The result is a mobile messaging landscape where Google functions as the de facto RCS operator for U.S. Android users — not just an app developer, but the cloud infrastructure provider beneath the messaging layer. For users, this means more reliable, consistent RCS across carriers. For the industry, it represents a significant concentration of control over the communications layer that was supposed to remain distributed among carriers and device makers. The full scope of this RCS consolidation under Google's infrastructure has drawn antitrust scrutiny from analysts who note the structural tension with RCS being an open standard.

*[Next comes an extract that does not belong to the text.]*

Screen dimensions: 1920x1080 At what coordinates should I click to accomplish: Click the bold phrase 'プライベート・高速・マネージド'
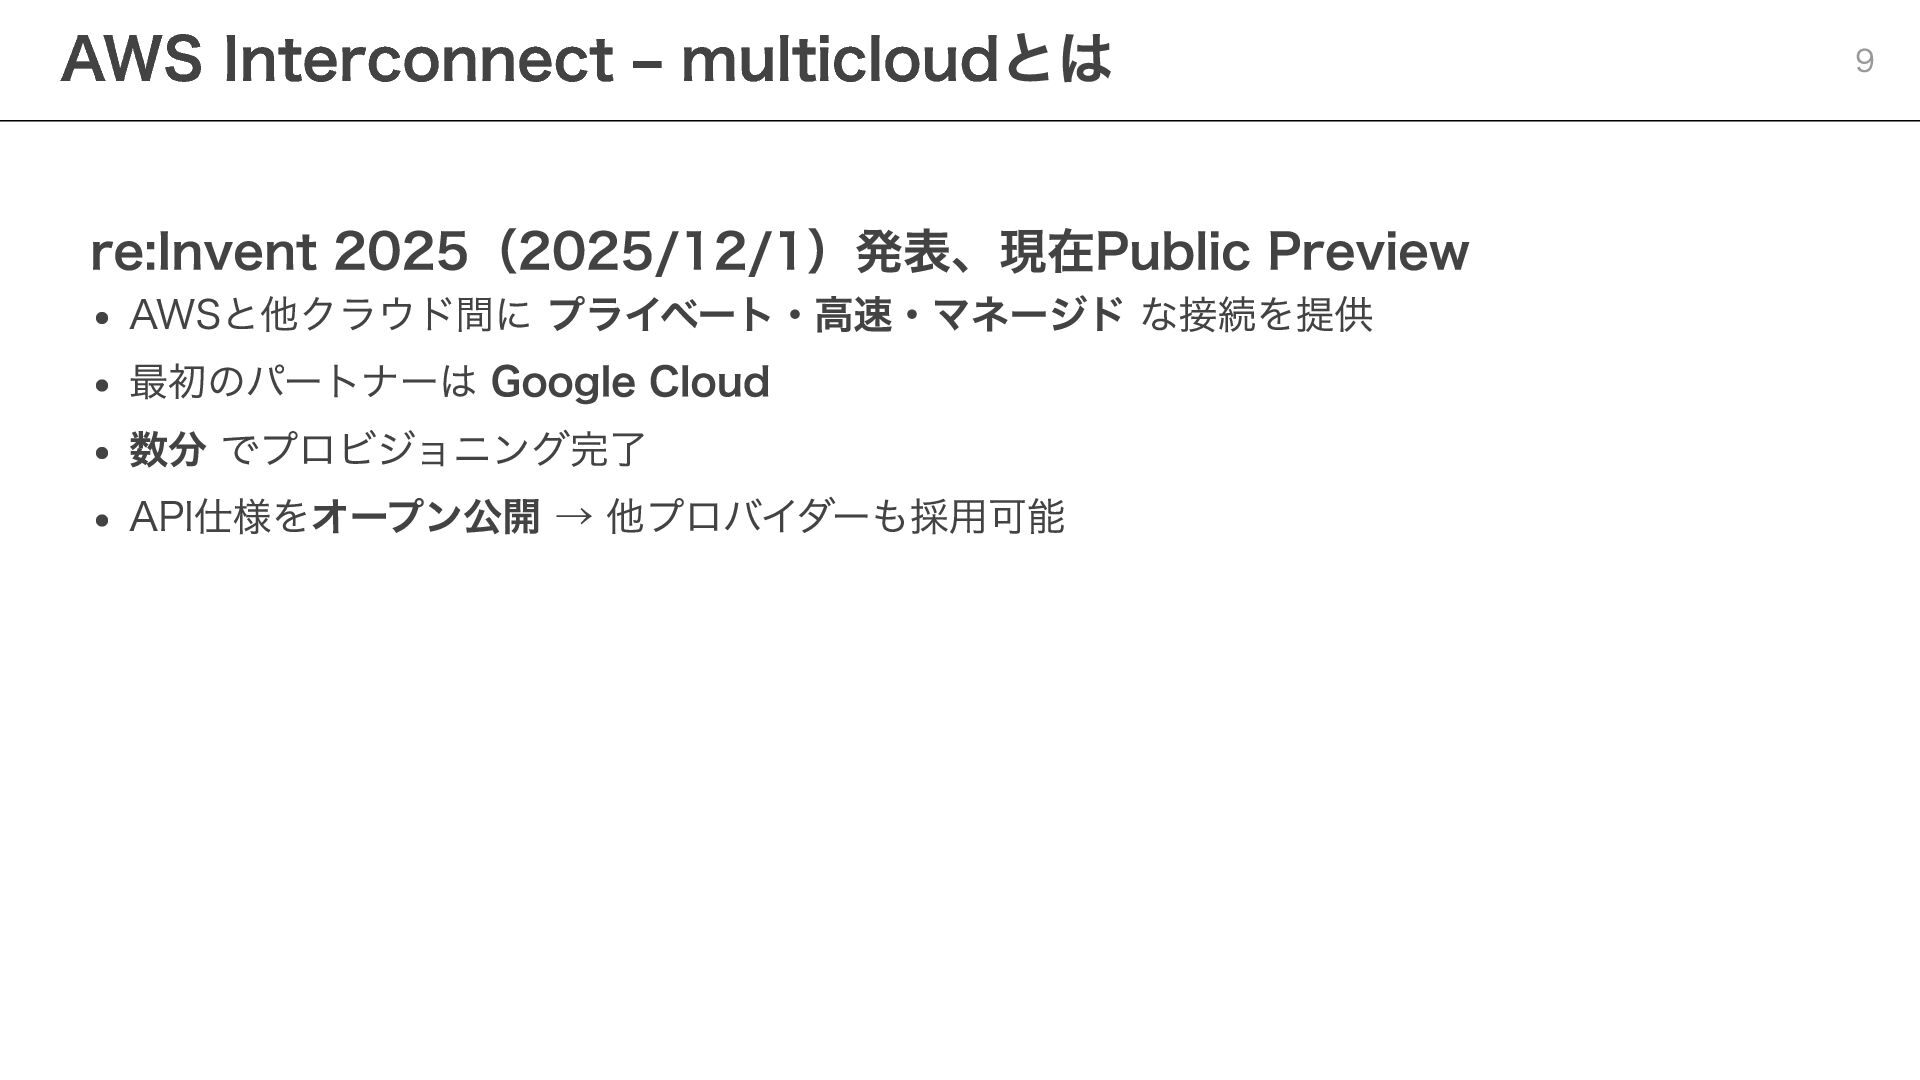(x=835, y=315)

Samsung Messages was structurally dependent on individual mobile carriers to host and maintain the RCS server infrastructure that powers modern messaging features. When a carrier's backend was unreliable, the app silently dropped back to standard SMS with no warning. Google, which acquired Jibe Mobile in 2015, built a cloud-hosted RCS platform that carriers could plug into directly — eliminating the per-carrier reliability variance. As every major U.S. carrier migrated to Google's Jibe backend by 2024, Samsung was running a carrier-dependent client on top of infrastructure its competitor controlled. That made maintaining a parallel proprietary messaging app an expensive proposition without a clear technical advantage.
Do not tap any link in an unsolicited text message about this transition. A documented smishing campaign has been sending fraudulent texts about the Samsung Messages shutdown since at least April 2026, designed to redirect users to malicious sites. Samsung does not send standalone text messages containing links asking users to switch apps. Delete the message. To make the switch safely, open Settings on your Galaxy phone, navigate to Apps, find the default SMS app setting, and select Google Messages. If Google Messages is not installed, download it from the Google Play Store directly — not from any link in a text.
Samsung says all messages and conversations transfer automatically from Samsung Messages to Google Messages after you switch defaults. The transfer can take up to 24 hours to complete depending on the volume of data. A blank or incomplete message list immediately after switching is normal and does not indicate data loss. Folder organization and customization settings from Samsung Messages do not migrate — those will need to be manually rebuilt. Verify that your important conversations are visible in Google Messages before disabling or uninstalling Samsung Messages from your device.
It depends on which watch you own. Galaxy Watch 4 and newer models run Wear OS and fully support Google Messages, including complete conversation history sync. However, Tizen-based Galaxy Watches released before the Galaxy Watch 4 cannot run Google Messages. After today's cutoff, those watches, while retaining the ability to send and receive individual texts, permanently lose full conversation history display — with no documented workaround available.